** WHAT IS REQUIRED **
Write out each record exactly as given, but do not include the pictures.

---

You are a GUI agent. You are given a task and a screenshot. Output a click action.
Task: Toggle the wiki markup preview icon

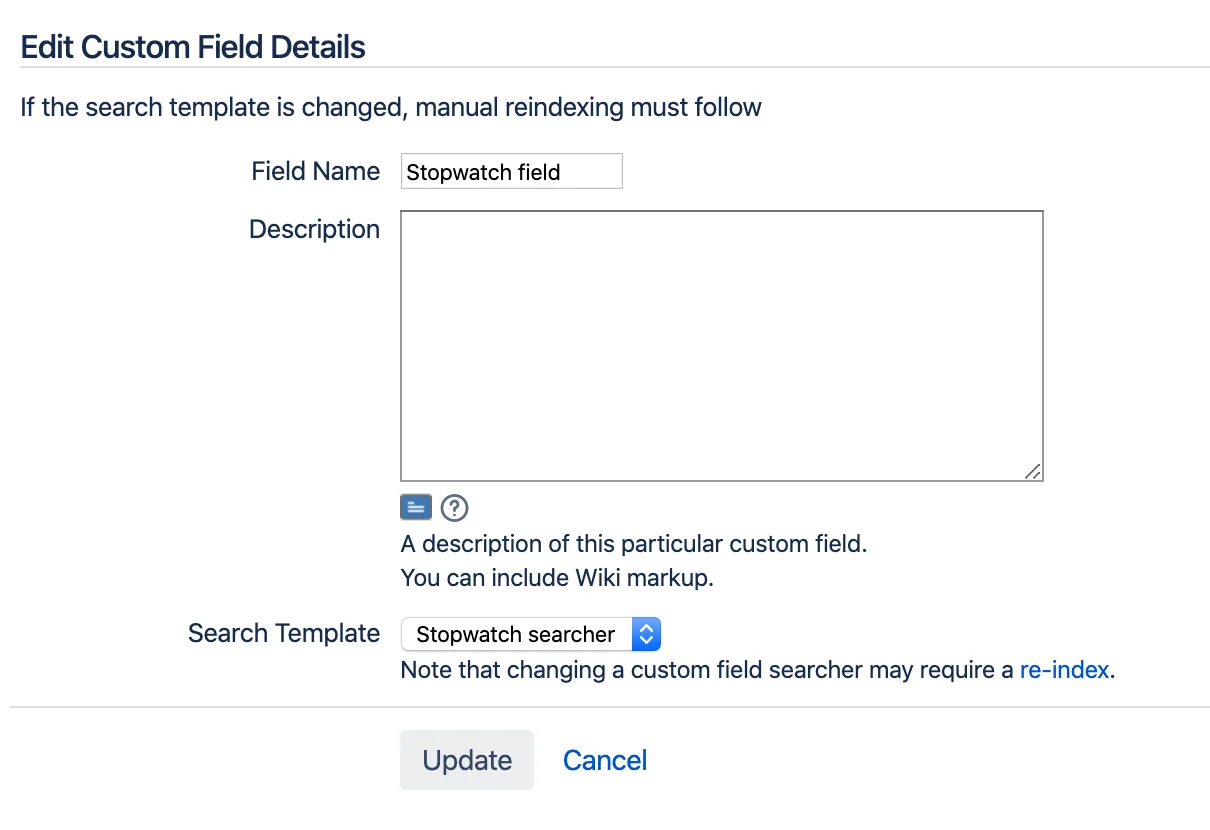416,508
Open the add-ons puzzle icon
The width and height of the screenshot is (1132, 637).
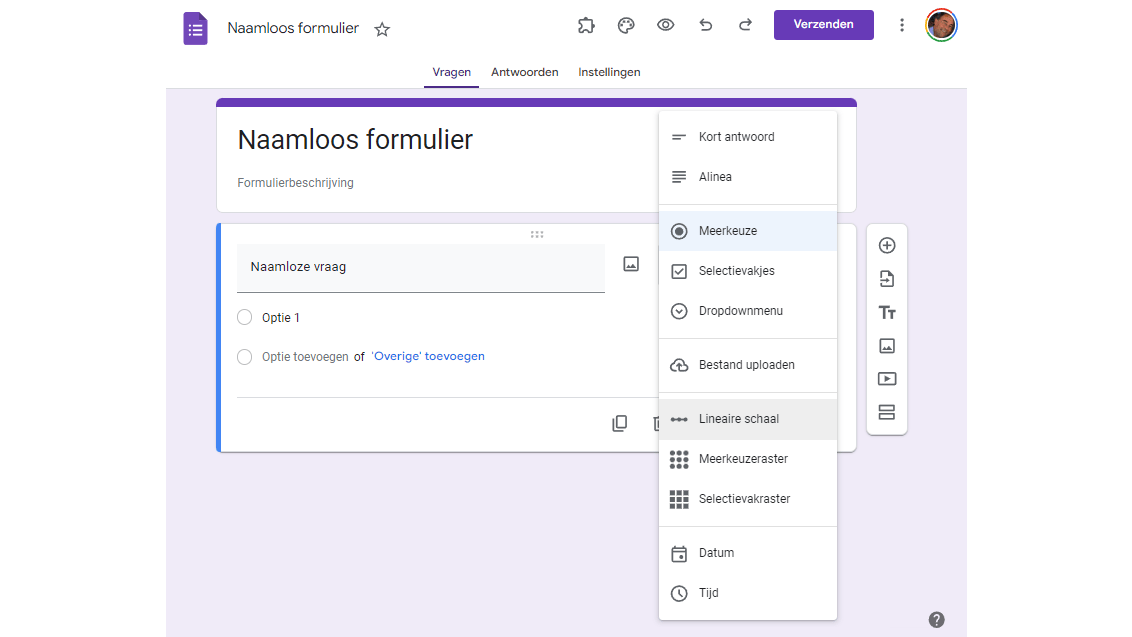pyautogui.click(x=586, y=26)
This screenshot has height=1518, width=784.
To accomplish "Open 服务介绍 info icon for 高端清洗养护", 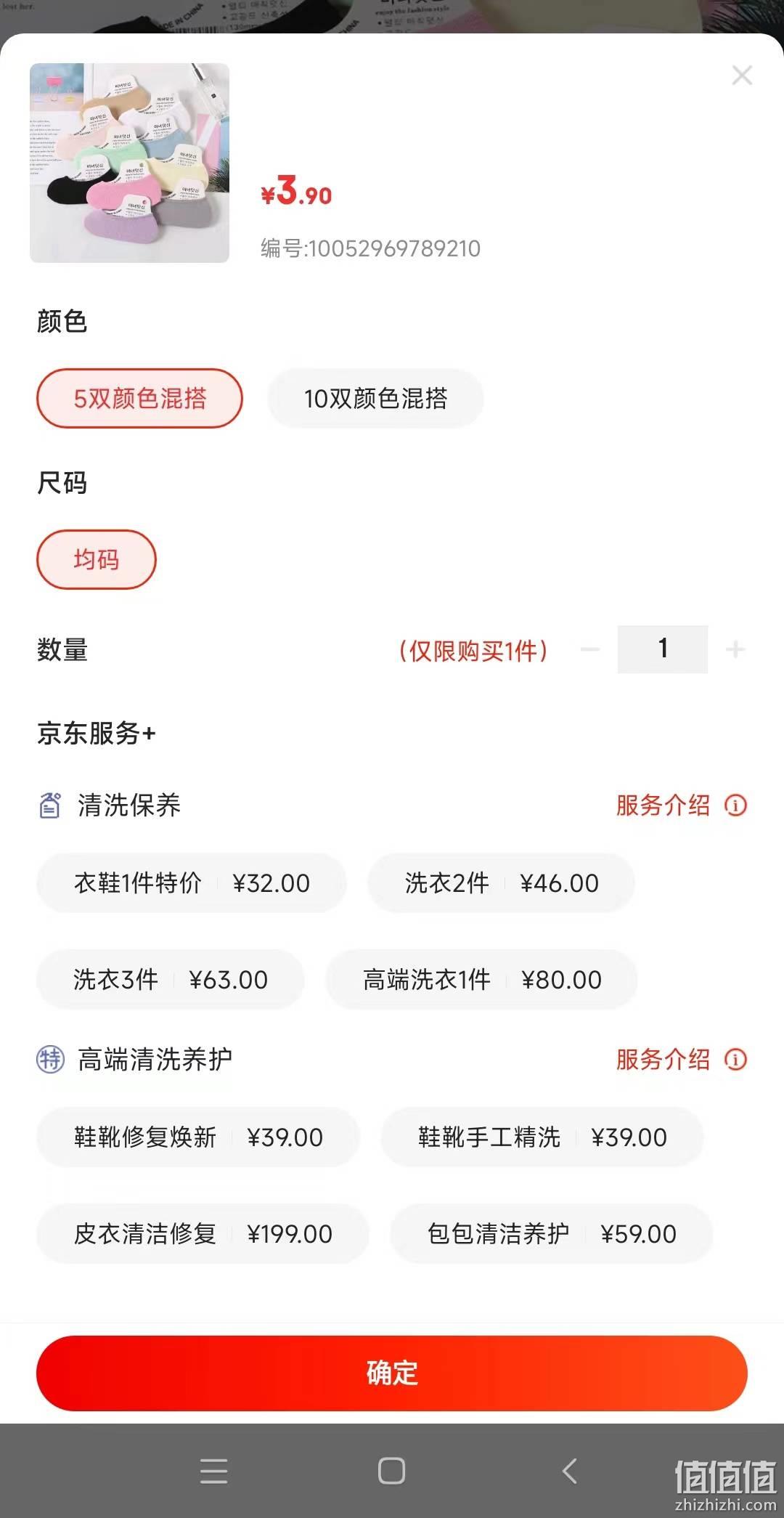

---

** TASK SOLUTION **
You are a GUI agent. You are given a task and a screenshot. Output a click action.
Task: Toggle the wiki markup preview icon

416,508
Open the add-ons puzzle icon
The width and height of the screenshot is (1132, 637).
pyautogui.click(x=586, y=26)
This screenshot has height=1518, width=784.
To accomplish "Open 服务介绍 info icon for 高端清洗养护", 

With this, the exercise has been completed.